+++ Information

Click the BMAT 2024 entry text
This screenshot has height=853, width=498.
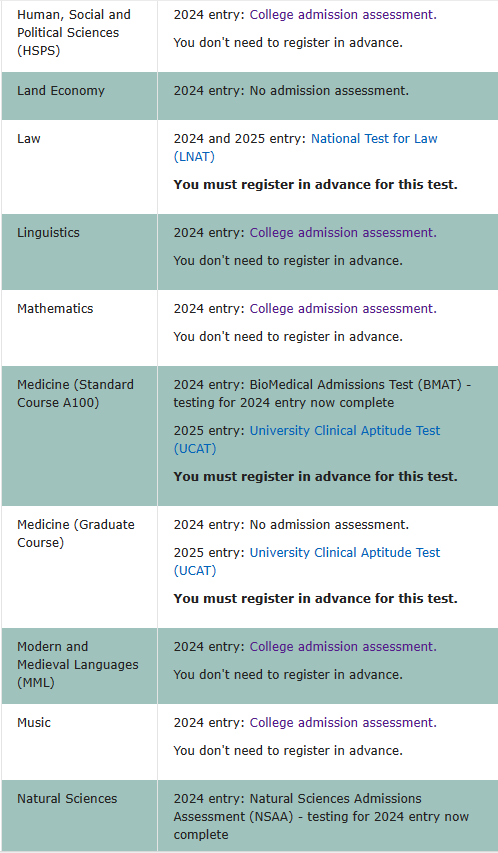click(x=322, y=393)
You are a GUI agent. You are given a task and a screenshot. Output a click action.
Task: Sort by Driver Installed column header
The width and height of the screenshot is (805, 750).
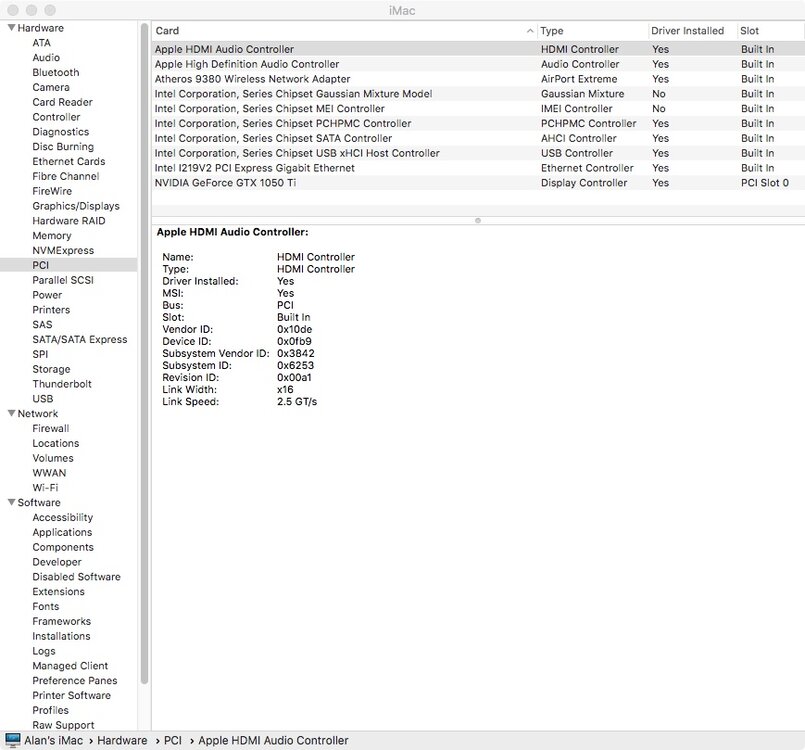[688, 31]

++++++

Exact reproduction is required for the lines from the one containing "The width and" through the end of the material, and for those lines only, without pictures.

The width and height of the screenshot is (805, 750).
[688, 31]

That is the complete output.